» **Task objective**
Retrieve every line from the records in which the word "Close" occurs.

» **Entries supplied**
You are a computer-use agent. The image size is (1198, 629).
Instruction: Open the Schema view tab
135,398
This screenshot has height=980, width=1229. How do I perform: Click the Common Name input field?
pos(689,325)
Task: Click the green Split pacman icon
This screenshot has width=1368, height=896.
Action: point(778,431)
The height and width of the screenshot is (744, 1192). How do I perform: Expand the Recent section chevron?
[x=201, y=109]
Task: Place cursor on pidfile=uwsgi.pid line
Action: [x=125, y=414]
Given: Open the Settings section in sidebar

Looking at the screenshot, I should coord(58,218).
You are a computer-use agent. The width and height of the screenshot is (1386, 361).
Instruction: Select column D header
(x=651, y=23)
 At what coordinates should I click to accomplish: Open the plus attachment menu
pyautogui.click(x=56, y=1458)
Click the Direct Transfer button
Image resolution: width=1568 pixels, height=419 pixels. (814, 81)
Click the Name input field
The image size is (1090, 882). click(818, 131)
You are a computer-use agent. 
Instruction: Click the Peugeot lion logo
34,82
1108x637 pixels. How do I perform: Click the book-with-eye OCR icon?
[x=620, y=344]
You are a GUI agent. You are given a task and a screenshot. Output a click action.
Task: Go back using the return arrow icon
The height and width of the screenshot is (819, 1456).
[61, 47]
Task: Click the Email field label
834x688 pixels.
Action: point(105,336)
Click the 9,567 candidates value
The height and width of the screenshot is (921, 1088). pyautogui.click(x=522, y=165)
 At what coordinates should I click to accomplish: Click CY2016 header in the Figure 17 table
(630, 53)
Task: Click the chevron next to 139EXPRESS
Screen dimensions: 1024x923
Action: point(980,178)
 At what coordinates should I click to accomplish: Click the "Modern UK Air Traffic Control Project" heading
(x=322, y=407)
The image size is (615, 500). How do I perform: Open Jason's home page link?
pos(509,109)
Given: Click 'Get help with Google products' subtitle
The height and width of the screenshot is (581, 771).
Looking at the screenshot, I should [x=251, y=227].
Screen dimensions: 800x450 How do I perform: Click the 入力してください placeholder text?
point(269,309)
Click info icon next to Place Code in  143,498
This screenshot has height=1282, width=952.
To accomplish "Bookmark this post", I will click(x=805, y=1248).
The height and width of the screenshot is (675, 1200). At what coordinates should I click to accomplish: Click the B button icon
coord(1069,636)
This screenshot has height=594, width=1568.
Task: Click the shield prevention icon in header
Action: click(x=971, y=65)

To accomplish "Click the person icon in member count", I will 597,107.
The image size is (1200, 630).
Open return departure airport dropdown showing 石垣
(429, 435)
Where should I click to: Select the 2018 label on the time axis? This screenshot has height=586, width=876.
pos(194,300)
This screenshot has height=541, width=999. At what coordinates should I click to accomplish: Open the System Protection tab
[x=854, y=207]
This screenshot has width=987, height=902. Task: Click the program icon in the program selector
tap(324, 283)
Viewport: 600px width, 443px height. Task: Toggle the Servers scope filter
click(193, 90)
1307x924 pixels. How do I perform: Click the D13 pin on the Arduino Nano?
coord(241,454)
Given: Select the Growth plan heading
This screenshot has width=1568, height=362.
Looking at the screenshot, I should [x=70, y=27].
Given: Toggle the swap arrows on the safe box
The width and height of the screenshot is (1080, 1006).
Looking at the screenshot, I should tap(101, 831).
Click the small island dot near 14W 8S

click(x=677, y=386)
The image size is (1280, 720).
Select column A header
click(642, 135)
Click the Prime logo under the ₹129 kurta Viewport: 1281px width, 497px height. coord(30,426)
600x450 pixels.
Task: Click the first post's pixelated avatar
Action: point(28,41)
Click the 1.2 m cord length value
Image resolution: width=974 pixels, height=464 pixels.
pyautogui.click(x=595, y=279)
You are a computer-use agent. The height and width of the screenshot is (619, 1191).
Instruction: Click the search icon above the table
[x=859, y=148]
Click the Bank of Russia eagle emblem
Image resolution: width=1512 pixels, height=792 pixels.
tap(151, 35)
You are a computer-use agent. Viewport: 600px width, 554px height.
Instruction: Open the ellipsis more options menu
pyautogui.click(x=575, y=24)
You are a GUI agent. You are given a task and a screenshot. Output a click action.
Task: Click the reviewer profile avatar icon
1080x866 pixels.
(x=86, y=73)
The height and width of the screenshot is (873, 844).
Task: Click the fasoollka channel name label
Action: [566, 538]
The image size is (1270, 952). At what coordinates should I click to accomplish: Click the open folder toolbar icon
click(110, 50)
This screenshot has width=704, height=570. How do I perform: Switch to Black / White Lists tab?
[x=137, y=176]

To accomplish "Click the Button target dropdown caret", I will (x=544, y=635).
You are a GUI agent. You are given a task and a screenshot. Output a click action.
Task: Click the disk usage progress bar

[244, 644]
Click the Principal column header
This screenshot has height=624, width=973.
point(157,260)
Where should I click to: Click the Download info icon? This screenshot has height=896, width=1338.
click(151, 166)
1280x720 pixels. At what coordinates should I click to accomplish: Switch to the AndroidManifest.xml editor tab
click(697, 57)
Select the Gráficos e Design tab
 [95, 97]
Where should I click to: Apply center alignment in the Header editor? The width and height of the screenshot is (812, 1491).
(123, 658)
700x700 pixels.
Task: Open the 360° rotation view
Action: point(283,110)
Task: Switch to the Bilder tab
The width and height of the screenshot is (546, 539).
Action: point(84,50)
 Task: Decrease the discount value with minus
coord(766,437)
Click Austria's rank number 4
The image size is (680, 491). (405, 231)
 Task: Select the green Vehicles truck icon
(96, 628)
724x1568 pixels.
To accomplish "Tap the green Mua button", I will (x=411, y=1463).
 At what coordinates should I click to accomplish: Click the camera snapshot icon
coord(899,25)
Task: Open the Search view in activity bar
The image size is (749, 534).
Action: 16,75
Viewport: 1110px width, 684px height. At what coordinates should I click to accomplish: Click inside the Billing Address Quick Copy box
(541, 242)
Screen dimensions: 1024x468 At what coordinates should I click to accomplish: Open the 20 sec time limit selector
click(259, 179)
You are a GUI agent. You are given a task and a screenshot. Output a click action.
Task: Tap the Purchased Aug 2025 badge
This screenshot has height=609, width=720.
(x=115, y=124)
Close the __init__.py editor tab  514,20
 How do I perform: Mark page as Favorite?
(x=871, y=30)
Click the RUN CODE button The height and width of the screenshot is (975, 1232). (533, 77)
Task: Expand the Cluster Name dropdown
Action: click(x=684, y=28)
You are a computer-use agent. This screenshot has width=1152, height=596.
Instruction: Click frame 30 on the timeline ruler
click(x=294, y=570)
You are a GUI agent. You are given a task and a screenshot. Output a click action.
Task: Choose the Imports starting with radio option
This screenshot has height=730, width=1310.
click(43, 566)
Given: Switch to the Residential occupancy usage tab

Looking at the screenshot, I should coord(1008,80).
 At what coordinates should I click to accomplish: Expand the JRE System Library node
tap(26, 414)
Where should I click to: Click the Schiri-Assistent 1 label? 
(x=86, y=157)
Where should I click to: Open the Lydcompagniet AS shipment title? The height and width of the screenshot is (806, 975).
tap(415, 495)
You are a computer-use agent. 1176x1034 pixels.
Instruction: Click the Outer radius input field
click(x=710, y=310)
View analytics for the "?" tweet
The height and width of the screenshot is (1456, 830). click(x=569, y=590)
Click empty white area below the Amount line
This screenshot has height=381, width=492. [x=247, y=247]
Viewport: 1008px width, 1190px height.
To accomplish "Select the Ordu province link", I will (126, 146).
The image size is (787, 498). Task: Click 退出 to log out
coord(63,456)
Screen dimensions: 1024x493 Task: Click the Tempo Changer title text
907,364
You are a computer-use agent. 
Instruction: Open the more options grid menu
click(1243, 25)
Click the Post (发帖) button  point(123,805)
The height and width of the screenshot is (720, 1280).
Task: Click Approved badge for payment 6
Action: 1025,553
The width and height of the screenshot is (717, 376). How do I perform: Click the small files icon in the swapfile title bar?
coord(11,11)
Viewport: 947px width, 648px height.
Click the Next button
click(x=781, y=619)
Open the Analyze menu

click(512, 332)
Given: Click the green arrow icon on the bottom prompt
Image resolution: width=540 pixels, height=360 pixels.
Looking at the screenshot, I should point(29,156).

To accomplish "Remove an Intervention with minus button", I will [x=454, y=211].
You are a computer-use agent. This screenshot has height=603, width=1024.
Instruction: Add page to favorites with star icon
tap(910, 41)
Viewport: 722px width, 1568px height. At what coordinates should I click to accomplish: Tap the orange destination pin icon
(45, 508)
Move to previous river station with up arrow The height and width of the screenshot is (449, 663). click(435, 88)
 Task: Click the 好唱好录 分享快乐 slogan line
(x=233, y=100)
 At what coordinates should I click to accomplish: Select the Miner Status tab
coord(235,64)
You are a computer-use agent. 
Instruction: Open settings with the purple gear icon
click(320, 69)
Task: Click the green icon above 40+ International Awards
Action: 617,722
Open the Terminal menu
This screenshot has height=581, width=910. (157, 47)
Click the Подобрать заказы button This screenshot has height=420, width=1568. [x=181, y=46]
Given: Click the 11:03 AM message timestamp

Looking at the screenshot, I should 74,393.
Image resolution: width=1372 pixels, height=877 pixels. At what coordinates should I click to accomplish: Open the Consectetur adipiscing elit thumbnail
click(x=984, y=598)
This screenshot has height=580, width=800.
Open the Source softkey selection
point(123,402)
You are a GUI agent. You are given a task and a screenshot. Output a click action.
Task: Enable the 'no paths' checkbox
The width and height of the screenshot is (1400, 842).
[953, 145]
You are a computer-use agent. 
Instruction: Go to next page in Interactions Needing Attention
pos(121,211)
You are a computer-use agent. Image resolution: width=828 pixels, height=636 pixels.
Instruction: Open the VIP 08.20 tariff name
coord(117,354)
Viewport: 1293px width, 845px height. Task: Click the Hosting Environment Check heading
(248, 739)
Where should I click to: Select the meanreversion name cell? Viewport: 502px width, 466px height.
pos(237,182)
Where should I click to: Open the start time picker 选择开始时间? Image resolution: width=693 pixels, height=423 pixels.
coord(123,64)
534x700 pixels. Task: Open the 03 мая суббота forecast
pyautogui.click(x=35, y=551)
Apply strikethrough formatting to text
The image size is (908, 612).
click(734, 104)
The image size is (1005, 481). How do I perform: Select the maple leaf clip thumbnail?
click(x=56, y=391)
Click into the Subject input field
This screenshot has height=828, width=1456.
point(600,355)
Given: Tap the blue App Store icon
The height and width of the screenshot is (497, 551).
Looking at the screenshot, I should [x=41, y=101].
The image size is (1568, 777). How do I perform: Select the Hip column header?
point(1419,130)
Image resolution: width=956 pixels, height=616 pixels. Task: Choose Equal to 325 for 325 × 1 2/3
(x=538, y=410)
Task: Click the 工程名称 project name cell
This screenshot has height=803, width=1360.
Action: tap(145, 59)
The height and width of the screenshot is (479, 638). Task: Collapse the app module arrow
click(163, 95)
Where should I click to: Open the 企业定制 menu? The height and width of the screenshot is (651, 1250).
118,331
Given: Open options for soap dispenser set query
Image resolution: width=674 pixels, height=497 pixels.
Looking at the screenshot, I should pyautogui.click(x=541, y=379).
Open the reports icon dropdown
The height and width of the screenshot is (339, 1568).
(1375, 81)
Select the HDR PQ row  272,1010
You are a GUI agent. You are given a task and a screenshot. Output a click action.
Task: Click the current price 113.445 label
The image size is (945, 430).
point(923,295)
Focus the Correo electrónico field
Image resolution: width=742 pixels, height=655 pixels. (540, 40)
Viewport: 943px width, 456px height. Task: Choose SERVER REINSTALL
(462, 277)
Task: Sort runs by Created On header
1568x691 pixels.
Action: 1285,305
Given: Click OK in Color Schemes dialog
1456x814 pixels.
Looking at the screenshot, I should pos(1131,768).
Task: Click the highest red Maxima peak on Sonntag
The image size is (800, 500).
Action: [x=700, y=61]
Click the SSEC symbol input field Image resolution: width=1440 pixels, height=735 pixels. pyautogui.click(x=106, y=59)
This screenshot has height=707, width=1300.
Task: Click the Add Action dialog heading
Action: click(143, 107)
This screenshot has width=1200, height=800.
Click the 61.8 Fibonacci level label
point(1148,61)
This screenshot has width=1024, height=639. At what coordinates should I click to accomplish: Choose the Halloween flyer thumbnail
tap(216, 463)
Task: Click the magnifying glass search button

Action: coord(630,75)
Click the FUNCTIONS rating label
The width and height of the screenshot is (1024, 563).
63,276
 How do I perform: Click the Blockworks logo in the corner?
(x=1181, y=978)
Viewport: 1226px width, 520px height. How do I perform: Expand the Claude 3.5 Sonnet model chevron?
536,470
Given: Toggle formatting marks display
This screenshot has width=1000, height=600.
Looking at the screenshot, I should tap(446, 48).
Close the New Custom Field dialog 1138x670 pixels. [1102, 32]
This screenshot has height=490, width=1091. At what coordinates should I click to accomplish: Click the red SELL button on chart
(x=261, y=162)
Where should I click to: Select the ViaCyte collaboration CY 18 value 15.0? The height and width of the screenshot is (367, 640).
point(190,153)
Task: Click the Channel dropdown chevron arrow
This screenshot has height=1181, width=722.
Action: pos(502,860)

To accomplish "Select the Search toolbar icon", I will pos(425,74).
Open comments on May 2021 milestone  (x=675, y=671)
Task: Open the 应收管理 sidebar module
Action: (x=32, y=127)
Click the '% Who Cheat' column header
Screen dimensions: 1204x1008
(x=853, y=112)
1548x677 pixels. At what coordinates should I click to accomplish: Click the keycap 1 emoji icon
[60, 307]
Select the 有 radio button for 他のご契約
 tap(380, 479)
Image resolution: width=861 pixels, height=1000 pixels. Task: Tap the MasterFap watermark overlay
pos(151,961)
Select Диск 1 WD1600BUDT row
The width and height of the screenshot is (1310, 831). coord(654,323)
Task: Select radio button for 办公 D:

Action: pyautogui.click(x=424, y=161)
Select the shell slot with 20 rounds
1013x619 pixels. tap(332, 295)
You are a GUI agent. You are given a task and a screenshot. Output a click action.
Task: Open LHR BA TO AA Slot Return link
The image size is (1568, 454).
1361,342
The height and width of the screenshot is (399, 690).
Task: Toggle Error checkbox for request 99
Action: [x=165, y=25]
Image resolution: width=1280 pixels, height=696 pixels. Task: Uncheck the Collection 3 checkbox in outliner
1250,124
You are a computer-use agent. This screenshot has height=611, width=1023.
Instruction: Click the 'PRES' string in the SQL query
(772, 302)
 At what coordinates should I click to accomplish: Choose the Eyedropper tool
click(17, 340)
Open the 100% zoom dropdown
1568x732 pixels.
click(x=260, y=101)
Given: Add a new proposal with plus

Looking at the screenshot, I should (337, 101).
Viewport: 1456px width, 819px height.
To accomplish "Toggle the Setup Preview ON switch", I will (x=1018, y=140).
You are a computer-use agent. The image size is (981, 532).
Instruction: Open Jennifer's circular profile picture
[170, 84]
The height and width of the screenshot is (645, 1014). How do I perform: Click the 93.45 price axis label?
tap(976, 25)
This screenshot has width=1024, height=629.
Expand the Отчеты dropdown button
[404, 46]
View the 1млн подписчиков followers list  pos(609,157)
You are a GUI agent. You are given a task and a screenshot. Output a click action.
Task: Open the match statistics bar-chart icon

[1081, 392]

» **Response area**
Close the __init__.py editor tab  514,20
Close the New Custom Field dialog 1138x670 pixels. [1102, 32]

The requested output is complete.